**EXCERPTED PASSAGE:**
==============================

In the following sections we will gradually build a script to perform a real-life experiment testing the similarities between different texts in a corpus. We will start with a simple scenario involving just two texts: we will examine the variability of the distance between them given different input features.

What is a distance between two given texts, really?

The idea is simple. From a pool of available features (here: most frequent words), we randomly select, say, 100 of them, and compare the two input texts using the function stylo(). Then we repeat the procedure and record the resulting distance. Then we observe the statistical properties of the obtained distances.

To randomly select n elements from the pool of features, we can use the generic function sample(). E.g. if we want to draw 10 elements from the range 1:100, we type:

sample(1:100, 10)
##  [1]  71   5  27  94  44  92  85  74   9 100

Now, the goal is to put all the pieces together. We aim to perform 100 iterations, and in each iteration we aim to estimate the distance between two texts from the lee dataset. As an example, we’ll use the 1st and the 2nd text, e.g. In Cold Blood by Truman Capote, and Breakfast at Tiffany’s by the same author. We run the loop 100 times, and in each turn we run the function stylo() with frequencies of randomly selected 100 features. Once a loop is complete, we collect the results.

The dataset lee is provided by the package stylo. It is a matrix with word frequencies of 3,000 MFWs for 28 American novels. Type help(lee) to see what’s inside.

library(stylo)
data(lee)
final.results = c()

for(iteration in 1:100) {

    # randomly pick 100 numbers from the range 1:3000
    pick.features = sample(1:3000, 100, replace = FALSE)
    # select the features matching the 100 random numbers
    dataset = lee[ , pick.features]
    # perform the unsupervised classification, using Classic Delta
    results = stylo(frequencies = dataset, gui = FALSE, display.on.screen = FALSE)
    # pick the distance stored in the 1st row and 2nd column,
    # e.g. the one between two different texts by Capote
    final.distance = results$distance.table[1,2]
    # add the new results to the already existing vector
    final.results = c(final.results, final.distance)

}

The collected 100 distances are stored in the variable final.results. Basic statistics include the mean of all the distances and the standard deviation:

mean(final.results)
## [1] 0.8665739
sd(final.results)
## [1] 0.09405702

The arithmetic mean is often considered a good proxy for the actual distance between two texts. However, the realization of how big is a dispersion between the shortest and the longest distance between the same pair of texts might be really disappointing:

min(final.results)

==============================

**INFORMATION GIVEN:**
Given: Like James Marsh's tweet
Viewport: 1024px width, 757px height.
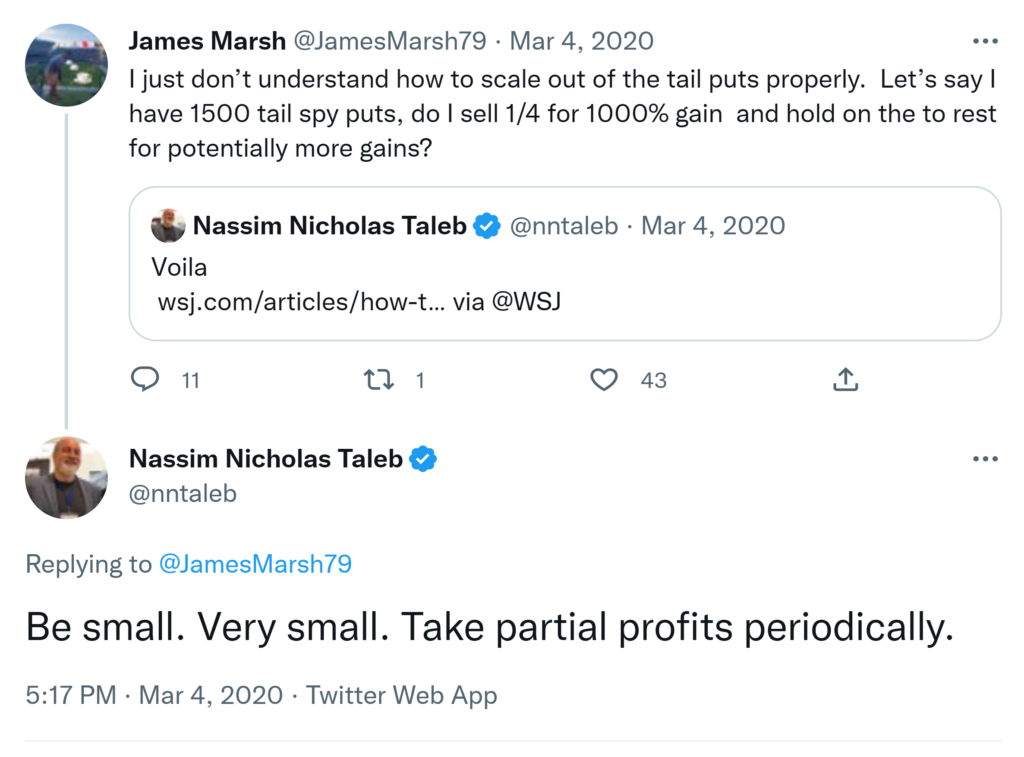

==============================

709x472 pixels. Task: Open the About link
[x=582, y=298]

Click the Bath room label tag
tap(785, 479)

==============================

**OBJECTIVES:**
1) Answer these from the stylo excerpt, one line each:
(a) The lee dataset holds word frequencies of how many MFWs, for how many novels?
(b) Which function is used to randomly select elements from the pool of features?
(c) What standard deviation is reported for final.results?
2) Write out the part of the stylo excerpt starting at "Now, the goal" and ending at "see what’s inside.", word for word.
The data above are separate from the stylo excerpt and unrelated to it.

**TASK SOLUTIONS:**
1)
(a) 3,000 MFWs for 28 American novels
(b) sample()
(c) 0.09405702

2)
Now, the goal is to put all the pieces together. We aim to perform 100 iterations, and in each iteration we aim to estimate the distance between two texts from the lee dataset. As an example, we’ll use the 1st and the 2nd text, e.g. In Cold Blood by Truman Capote, and Breakfast at Tiffany’s by the same author. We run the loop 100 times, and in each turn we run the function stylo() with frequencies of randomly selected 100 features. Once a loop is complete, we collect the results.

The dataset lee is provided by the package stylo. It is a matrix with word frequencies of 3,000 MFWs for 28 American novels. Type help(lee) to see what’s inside.